Zhang Xin, Xu Guanghua, Zhang Xun, Wu Qingqiang
School of Mechanical Engineering, Xi'an Jiaotong University, Xi'an, China.
State Key Laboratory for Manufacturing Systems Engineering, Xi'an Jiaotong University, Xi'an, China.
Front Hum Neurosci. 2018 Oct 15;12:377. doi: 10.3389/fnhum.2018.00377. eCollection 2018.

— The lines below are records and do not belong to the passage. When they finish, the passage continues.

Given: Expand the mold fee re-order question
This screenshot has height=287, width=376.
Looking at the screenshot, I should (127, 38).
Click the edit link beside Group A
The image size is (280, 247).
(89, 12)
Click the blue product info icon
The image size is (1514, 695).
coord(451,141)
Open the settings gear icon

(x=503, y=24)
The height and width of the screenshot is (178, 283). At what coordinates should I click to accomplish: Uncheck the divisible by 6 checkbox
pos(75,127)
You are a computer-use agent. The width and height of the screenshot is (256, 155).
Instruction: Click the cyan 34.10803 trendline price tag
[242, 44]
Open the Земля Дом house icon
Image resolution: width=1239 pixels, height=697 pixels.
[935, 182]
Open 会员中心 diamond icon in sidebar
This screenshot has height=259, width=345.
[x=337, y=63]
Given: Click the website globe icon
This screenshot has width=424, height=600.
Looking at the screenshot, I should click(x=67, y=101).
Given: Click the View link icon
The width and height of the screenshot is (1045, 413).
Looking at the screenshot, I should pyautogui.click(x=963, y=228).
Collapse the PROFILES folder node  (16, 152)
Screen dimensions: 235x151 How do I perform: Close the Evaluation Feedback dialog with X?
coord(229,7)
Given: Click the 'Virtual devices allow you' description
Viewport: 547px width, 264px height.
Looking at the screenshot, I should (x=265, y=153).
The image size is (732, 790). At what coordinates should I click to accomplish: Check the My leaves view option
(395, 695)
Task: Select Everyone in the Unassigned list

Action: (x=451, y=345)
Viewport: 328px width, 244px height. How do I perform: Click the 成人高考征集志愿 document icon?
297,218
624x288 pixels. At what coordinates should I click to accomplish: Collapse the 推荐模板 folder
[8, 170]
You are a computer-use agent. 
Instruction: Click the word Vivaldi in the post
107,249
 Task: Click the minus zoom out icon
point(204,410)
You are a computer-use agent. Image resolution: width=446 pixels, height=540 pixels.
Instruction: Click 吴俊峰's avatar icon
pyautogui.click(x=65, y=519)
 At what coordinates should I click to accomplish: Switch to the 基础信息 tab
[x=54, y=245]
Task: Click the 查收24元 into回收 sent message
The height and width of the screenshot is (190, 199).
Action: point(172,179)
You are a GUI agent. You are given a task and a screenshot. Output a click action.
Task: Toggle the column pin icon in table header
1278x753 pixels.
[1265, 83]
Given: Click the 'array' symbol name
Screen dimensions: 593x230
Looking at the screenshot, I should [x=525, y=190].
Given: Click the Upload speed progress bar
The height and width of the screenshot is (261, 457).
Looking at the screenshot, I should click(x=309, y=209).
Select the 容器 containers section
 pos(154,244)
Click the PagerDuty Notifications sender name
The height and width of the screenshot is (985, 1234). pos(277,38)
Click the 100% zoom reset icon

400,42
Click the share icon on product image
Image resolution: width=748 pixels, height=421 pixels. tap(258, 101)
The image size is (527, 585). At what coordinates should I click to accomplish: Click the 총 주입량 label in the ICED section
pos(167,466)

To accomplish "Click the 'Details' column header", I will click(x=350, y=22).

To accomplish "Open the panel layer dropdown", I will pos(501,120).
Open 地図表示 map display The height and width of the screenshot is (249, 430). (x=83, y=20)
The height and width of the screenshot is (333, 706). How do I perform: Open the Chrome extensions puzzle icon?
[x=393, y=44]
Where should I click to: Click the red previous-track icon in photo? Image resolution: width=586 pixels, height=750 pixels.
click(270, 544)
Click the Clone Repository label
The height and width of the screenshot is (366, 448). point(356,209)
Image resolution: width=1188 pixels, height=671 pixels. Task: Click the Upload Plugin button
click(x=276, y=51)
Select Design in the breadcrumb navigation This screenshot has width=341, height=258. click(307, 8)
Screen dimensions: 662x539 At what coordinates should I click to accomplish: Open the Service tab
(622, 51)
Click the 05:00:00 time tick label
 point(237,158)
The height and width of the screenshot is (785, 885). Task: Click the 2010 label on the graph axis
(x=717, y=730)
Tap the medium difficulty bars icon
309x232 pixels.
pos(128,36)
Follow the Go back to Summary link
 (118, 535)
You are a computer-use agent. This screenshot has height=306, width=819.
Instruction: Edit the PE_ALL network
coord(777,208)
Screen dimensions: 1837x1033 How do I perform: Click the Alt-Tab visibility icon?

The steady-state visual evoked potential (SSVEP)-based brain-computer interface (BCI) usually has the advantages of high information transfer rate (ITR) and no need for training. However, low frequencies, such as the human stride motion frequency, cannot easily induce SSVEP. To solve this problem, a light spot humanoid motion paradigm modulated by the change of brightness was designed in this study. The characteristics of the brain response to the motion paradigm modulated by the change of brightness were analyzed for the first time. The results showed that the designed paradigm could induce not only the high flicker frequency but also the modulation frequencies between the change of brightness and the motion in the primary visual cortex. Thus, the stride motion frequency can be recognized through the modulation frequencies by using the designed paradigm. Also, in an online experiment, this paradigm was employed to control a lower limb robot to achieve same frequency stimulation, which meant that the visual stimulation frequency was the same as the motion frequency of the robot. Also, canonical correlation analysis (CCA) was used to distinguish three different stride motion frequencies. The average accuracies of the classification in three walking speeds using the designed paradigm with the same and different high frequencies reached 87 and 95% respectively. Furthermore, the angles of the knee joint of the robot were obtained to demonstrate the feasibility of the electroencephalograph (EEG)-driven robot with same stimulation.
基于稳态视觉诱发电位(SSVEP)的脑机接口(BCI)通常具有信息传输率高和无需训练的优点。然而,低频信号,如人类步幅运动频率,不易诱发SSVEP。为了解决这个问题,本研究设计了一种受亮度变化调制的光点人形运动范式。首次分析了大脑对受亮度变化调制的运动范式的反应特征。结果表明,所设计的范式不仅能诱发光点的高频闪烁,还能在初级视觉皮层诱发出亮度变化与运动之间的调制频率。因此,利用所设计的范式,可通过调制频率识别步幅运动频率。此外,在在线实验中,采用该范式控制下肢机器人以实现同频刺激,即视觉刺激频率与机器人运动频率相同。同时,使用典型相关分析(CCA)区分三种不同的步幅运动频率。在相同和不同高频条件下,使用所设计范式对三种步行速度进行分类的平均准确率分别达到了87%和95%。此外,还获取了机器人膝关节的角度,以证明脑电图(EEG)驱动的同频刺激机器人的可行性。